1904'te Kuveyt ve Halil Riyat bölgelerinde Osmanlı'ya karşı ayaklanma başladı. 1889'da Kuveyt Şeyhliği İngiliz himayesine girdi. (Mufassal Osmanlı Tarihi C.6 s. 3385).

1904'te Arabistan Necit'te Suudiler ayaklandı. 1906'da isyancı İbnüs-Suut Halil ve Necit'i ele geçirdi.

1906'da II. Abdülhamit'ten rahatsız olan Fas sultanı halifeyi "sahtekâr" diye adlandırdı. (Bayur age s. 212).

1885'te Sudan'da Abdullah-ut-taişi halifeliğini ilan etti. Sudan 10 yıl onun halifeliğinde kaldı. (Bayur age s. 41). 1896'da İngilizler Sudan'a girdi. Abdülhamit bu İngiliz işgaline sessiz kaldı.

Yusuf Hikmet Bayur'un ifadesiyle "İngiltere padişah ve halifeyi perişan bir hale getirmiş ve sonunda onu ve Kayzer'i tamamen yenmiştir. " (Bayur age s. 125).

Abdülhamit döneminde ne İslam birliği sağlanabildi ne de Müslümanlar emperyalizme karşı bir araya gelebildi. Abdülhamit'in halifeliği Osmanlı'nın sömürülmesini ve toprak kaybetmesini de önleyemedi. Turgut Özakman'ın ifadesiyle "İlginçtir ki bütün Müslüman ülkeler hilafetin kaldırılmasından (1924) sonra bağımsızlıklarına kavuşmuştur. "

Görev 1: Verilen metni iki cümlede özetle.

Verilen malzeme:
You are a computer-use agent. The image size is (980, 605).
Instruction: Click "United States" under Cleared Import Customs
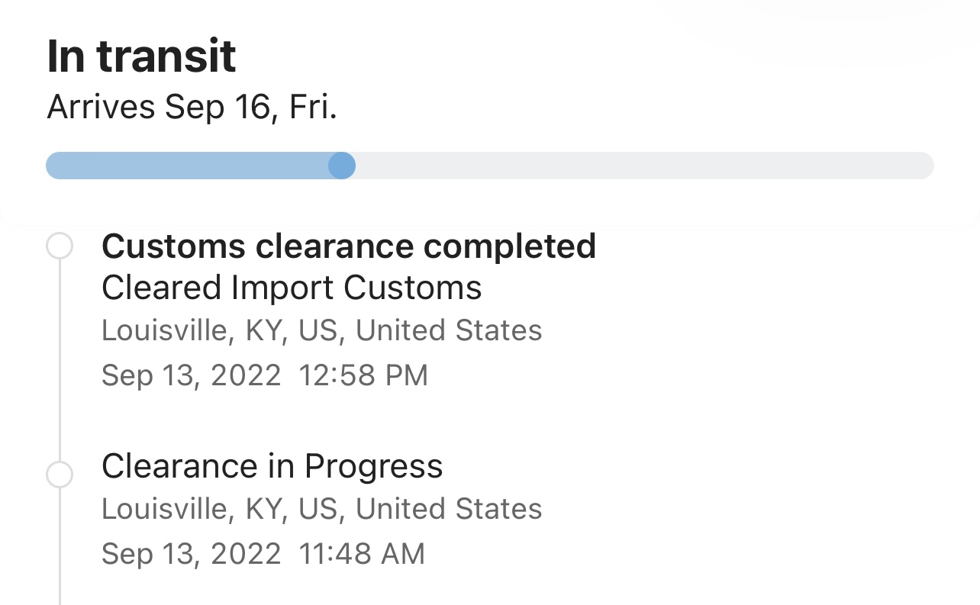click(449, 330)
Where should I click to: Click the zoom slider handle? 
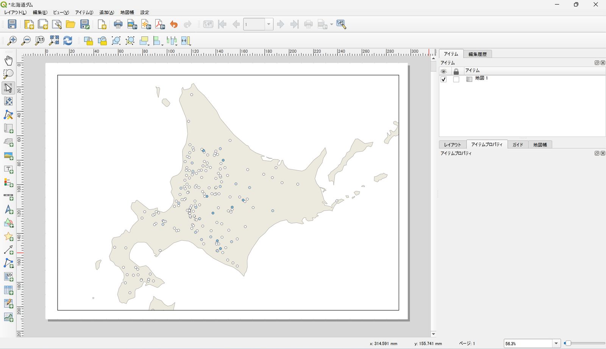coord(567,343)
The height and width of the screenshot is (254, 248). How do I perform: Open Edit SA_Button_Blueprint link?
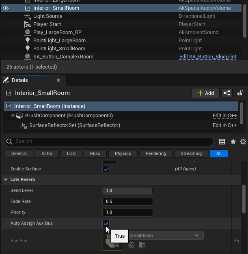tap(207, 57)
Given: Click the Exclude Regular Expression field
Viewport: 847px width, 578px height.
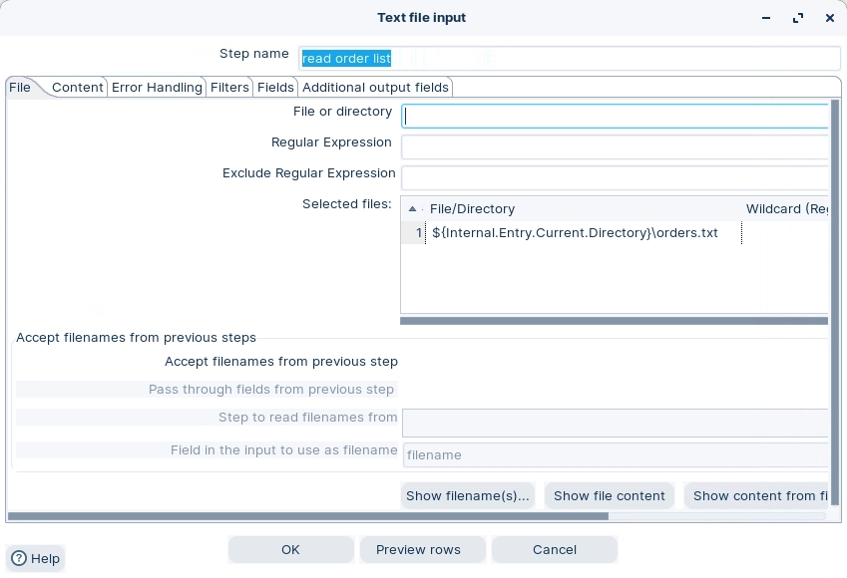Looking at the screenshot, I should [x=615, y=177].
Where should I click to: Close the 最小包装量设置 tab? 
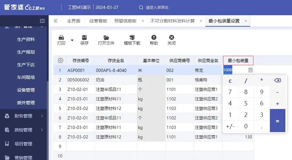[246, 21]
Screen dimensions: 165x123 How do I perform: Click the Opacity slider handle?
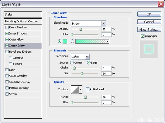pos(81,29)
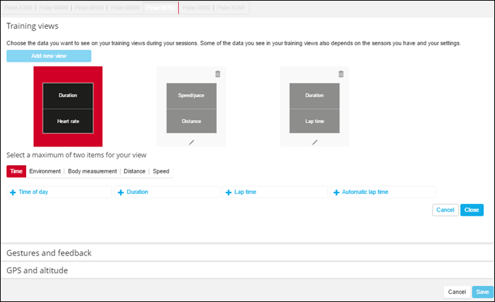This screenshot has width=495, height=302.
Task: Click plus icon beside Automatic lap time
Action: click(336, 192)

Görev 2: Yukarıdaki satırların hepsini hiçbir şeyini değiştirmeden yeniden yaz; verilen metni değil yalnızca bu satırları al ve resimleri yanıta koyma.

Tam yanıt 1: 1904'te Kuveyt, Halil Riyat ve Necit'te Osmanlı'ya karşı ayaklanmalar başladı, 1906'da Fas sultanı halifeyi "sahtekâr" diye adlandırdı ve 1896'da Sudan'a giren İngilizlere Abdülhamit sessiz kaldı. Abdülhamit döneminde ne İslam birliği sağlanabildi ne de halifelik Osmanlı'nın sömürülmesini ve toprak kaybetmesini önleyebildi.

Tam yanıt 2:
You are a computer-use agent. The image size is (980, 605).
Instruction: Click "United States" under Cleared Import Customs
click(449, 330)
Where should I click to: Click the zoom slider handle? 
coord(567,343)
The height and width of the screenshot is (254, 248). How do I perform: Open Edit SA_Button_Blueprint link?
tap(207, 57)
Given: Click the Exclude Regular Expression field
Viewport: 847px width, 578px height.
Looking at the screenshot, I should [x=615, y=177].
Where should I click to: Close the 最小包装量设置 tab? 
[246, 21]
Screen dimensions: 165x123 How do I perform: Click the Opacity slider handle?
pos(81,29)
This screenshot has width=495, height=302.
Task: Click plus icon beside Automatic lap time
Action: click(336, 192)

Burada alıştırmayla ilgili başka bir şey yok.